## Start EXCERPT TO READ
So it has only been way too long since i have been on here but i finally have the ability to take pictures.

notice the difference in the light from left to right....cant afford to get full light yet so all coral is on the left side for now


----------



## eagleANTH (Jun 26, 2009)

*Re: phil_pl's new tank build*

long time no talk bud... excellent photo, cant wait to see the base rock covered in purple  im almost done with my 75s cycle... right now its just sand and a piece of rock but ive got to move over the rock from the smaller tank once the cycle is done... I dont want to recure rock. I still have to hook the camera up to the pc to show you guys the final stained and completed stand and the tanks plumbing and sump and all that jazz, i really outdid myself on the new tank... I got a skimmer rated for 300g, 2x 850gph hydor koralias, a maxijet 900 with the mod, a 30g sump, 90lbs of rock, 6x t5s, my own diy LED light bar, quietone 5000.... i have alot left to do as far as dismantling the 55 and moving stuff over piece by piece but atleast the cycle should be done in the next week, its a bit faster with some rock from an existing tank and a wringed out piece of filter media to get the thing kicked off...

again phil amazing pic, keep postin! look forward to seeing some more shots.


----------



## MediaHound (Jul 19, 2006)

*Re: phil_pl's new tank build*

Looking good Phil. Do you plan to drill your rocks to make it easy to peg the corals?


----------



## phil_pl (Apr 10, 2009)

*Re: phil_pl's new tank build*



MediaHound said:


> Looking good Phil. Do you plan to drill your rocks to make it easy to peg the corals?


No i dont plan on doing anything like that anytime soon.

TANK UPDATE:
Tank got thrown on back burner for awhile there. My negligence lost me about 60% of my zoa's. :'(
Just recently cleaned my big powerhead now my clowns like to swim into it and get shot across the tank.
I just discovered the other day that my dkh was super low(5), I began doseing and somehow over shot it and now it is through the roof (17!!!!)
BUT on a good note no one lost there life, my chalice is getting really great growth and i now have Nuclear Green Zoa's spreading on my rock.


----------



## eagleANTH (Jun 26, 2009)

*Re: phil_pl's new tank build*

sorry to hear about the zoas but nice to see your back.


----------



## phil_pl (Apr 10, 2009)
## End EXCERPT TO READ
## Start DATA EXTRACT
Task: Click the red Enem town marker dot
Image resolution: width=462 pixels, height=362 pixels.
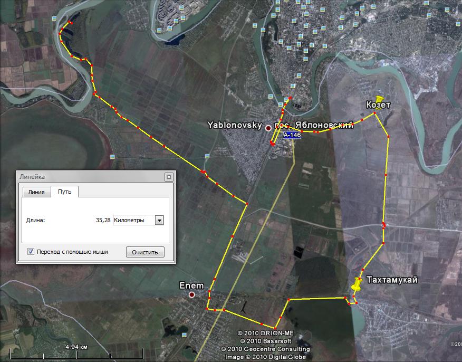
## End DATA EXTRACT
**DIRECTIONS**
1. Retype the part of the tank build thread starting at "No i dont plan" and ending at "across the tank.".
2. In the tank build thread, about what share of phil_pl's zoas were lost?
3. Carry on the tank build thread from the point where it stops.

**TASK-BY-TASK RESULTS**
1.
No i dont plan on doing anything like that anytime soon.

TANK UPDATE:
Tank got thrown on back burner for awhile there. My negligence lost me about 60% of my zoa's. :'(
Just recently cleaned my big powerhead now my clowns like to swim into it and get shot across the tank.

2. About 60% of them.

3.
*Re: phil_pl's new tank build*



eagleANTH said:


> sorry to hear about the zoas but nice to see your back.


Glad to be back


----------



## phil_pl (Apr 10, 2009)

*Re: phil_pl's new tank build*

Thought it was about time to give some more shots of the tank, i will take some more tonight, the coral line is really starting to spread now


----------



## phil_pl (Apr 10, 2009)

*Re: phil_pl's new tank build*

So i lost this thread for the longest time! I think its about time for an update. The tank has gone to hell and back with me since the last update! I believe i found the culpret a few days ago, my heater has been unplugged for idk how long. kinda makes sense when the crash was in the colder months right after i moved out and had to leave the tank. but since then we have made a full recovery. I had to do a little creative thinking the other day when I had a light fixture die on me. Guess its time to upgrade!!! Seems like we are always just looking for a reason to upgrade.

Here is the new aquascape since the fixture went out. I had to move everything to one side. but now i really like the look so i can see another 40+ lbs of LR in my future 
Sorry about the picture quality. iPhones don't make good cameras when it comes to aquariums with bright lights.


I also added an entire new clean up crew. i noticed that since i moved my cleaning crew seemed to slowly disappear. so no i have nice peppermint shrimp and astraia snails all over the place. i want to get a lot more blue legged hermits but i dont have many empty shells for them to use and i cant seem to find where to buy them anywhere around here.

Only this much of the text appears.